■ Listed entries
* * * * *

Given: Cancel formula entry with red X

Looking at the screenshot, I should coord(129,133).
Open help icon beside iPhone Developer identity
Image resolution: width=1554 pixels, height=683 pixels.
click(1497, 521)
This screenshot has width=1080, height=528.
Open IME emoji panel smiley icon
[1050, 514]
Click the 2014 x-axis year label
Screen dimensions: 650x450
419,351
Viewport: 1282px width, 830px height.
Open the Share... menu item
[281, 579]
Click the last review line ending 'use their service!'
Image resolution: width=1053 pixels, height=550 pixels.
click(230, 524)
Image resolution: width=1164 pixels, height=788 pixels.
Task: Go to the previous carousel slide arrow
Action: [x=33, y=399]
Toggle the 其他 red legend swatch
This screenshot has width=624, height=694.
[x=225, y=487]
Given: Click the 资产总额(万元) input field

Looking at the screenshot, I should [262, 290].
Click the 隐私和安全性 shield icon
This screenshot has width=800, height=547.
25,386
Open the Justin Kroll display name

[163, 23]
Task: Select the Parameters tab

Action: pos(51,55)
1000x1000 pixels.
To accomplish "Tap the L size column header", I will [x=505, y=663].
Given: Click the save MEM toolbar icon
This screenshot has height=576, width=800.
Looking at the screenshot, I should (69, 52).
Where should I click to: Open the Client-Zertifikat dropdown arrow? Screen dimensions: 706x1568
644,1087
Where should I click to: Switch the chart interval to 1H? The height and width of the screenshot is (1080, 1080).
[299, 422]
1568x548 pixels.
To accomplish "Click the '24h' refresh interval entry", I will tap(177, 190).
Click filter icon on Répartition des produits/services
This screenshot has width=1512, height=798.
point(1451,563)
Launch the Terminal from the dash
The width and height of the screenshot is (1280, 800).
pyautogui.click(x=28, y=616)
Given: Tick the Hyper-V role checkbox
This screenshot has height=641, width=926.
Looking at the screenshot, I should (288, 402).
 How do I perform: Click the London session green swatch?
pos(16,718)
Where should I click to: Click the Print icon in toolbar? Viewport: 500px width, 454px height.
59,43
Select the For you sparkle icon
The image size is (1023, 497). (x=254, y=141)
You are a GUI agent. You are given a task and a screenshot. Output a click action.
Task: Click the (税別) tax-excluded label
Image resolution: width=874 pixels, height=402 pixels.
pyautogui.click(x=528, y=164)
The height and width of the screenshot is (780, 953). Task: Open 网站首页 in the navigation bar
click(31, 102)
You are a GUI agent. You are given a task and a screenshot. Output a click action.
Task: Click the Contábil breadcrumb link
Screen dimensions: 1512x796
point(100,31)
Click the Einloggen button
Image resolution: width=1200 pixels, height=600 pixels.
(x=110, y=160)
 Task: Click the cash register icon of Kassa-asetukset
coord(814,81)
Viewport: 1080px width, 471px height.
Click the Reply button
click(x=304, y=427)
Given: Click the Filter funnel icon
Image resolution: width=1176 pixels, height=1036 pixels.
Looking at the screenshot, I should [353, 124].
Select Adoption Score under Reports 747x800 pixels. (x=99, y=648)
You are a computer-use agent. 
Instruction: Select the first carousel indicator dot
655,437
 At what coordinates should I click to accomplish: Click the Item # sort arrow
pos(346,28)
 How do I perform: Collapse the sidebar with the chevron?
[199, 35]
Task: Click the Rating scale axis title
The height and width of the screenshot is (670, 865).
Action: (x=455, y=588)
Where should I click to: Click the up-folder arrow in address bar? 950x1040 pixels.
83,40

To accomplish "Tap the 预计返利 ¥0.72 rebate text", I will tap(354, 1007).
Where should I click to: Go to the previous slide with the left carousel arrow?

* * * * *

■ Work request
Each record should come back exactly as written.

■ Task output
Given: Cancel formula entry with red X

Looking at the screenshot, I should coord(129,133).
Open help icon beside iPhone Developer identity
Image resolution: width=1554 pixels, height=683 pixels.
click(1497, 521)
This screenshot has width=1080, height=528.
Open IME emoji panel smiley icon
[1050, 514]
Click the 2014 x-axis year label
Screen dimensions: 650x450
419,351
Viewport: 1282px width, 830px height.
Open the Share... menu item
[281, 579]
Click the last review line ending 'use their service!'
Image resolution: width=1053 pixels, height=550 pixels.
click(230, 524)
Image resolution: width=1164 pixels, height=788 pixels.
Task: Go to the previous carousel slide arrow
Action: [x=33, y=399]
Toggle the 其他 red legend swatch
This screenshot has width=624, height=694.
[x=225, y=487]
Given: Click the 资产总额(万元) input field

Looking at the screenshot, I should [262, 290].
Click the 隐私和安全性 shield icon
This screenshot has width=800, height=547.
25,386
Open the Justin Kroll display name

[163, 23]
Task: Select the Parameters tab

Action: pos(51,55)
1000x1000 pixels.
To accomplish "Tap the L size column header", I will [x=505, y=663].
Given: Click the save MEM toolbar icon
This screenshot has height=576, width=800.
Looking at the screenshot, I should (69, 52).
Where should I click to: Open the Client-Zertifikat dropdown arrow? Screen dimensions: 706x1568
644,1087
Where should I click to: Switch the chart interval to 1H? The height and width of the screenshot is (1080, 1080).
[299, 422]
1568x548 pixels.
To accomplish "Click the '24h' refresh interval entry", I will tap(177, 190).
Click filter icon on Répartition des produits/services
This screenshot has width=1512, height=798.
point(1451,563)
Launch the Terminal from the dash
The width and height of the screenshot is (1280, 800).
pyautogui.click(x=28, y=616)
Given: Tick the Hyper-V role checkbox
This screenshot has height=641, width=926.
Looking at the screenshot, I should (288, 402).
 How do I perform: Click the London session green swatch?
pos(16,718)
Where should I click to: Click the Print icon in toolbar? Viewport: 500px width, 454px height.
59,43
Select the For you sparkle icon
The image size is (1023, 497). (x=254, y=141)
You are a GUI agent. You are given a task and a screenshot. Output a click action.
Task: Click the (税別) tax-excluded label
Image resolution: width=874 pixels, height=402 pixels.
pyautogui.click(x=528, y=164)
The height and width of the screenshot is (780, 953). Task: Open 网站首页 in the navigation bar
click(31, 102)
You are a GUI agent. You are given a task and a screenshot. Output a click action.
Task: Click the Contábil breadcrumb link
Screen dimensions: 1512x796
point(100,31)
Click the Einloggen button
Image resolution: width=1200 pixels, height=600 pixels.
(x=110, y=160)
 Task: Click the cash register icon of Kassa-asetukset
coord(814,81)
Viewport: 1080px width, 471px height.
Click the Reply button
click(x=304, y=427)
Given: Click the Filter funnel icon
Image resolution: width=1176 pixels, height=1036 pixels.
Looking at the screenshot, I should [353, 124].
Select Adoption Score under Reports 747x800 pixels. (x=99, y=648)
You are a computer-use agent. 
Instruction: Select the first carousel indicator dot
655,437
 At what coordinates should I click to accomplish: Click the Item # sort arrow
pos(346,28)
 How do I perform: Collapse the sidebar with the chevron?
[199, 35]
Task: Click the Rating scale axis title
The height and width of the screenshot is (670, 865).
Action: (x=455, y=588)
Where should I click to: Click the up-folder arrow in address bar? 950x1040 pixels.
83,40

To accomplish "Tap the 预计返利 ¥0.72 rebate text", I will tap(354, 1007).
Where should I click to: Go to the previous slide with the left carousel arrow?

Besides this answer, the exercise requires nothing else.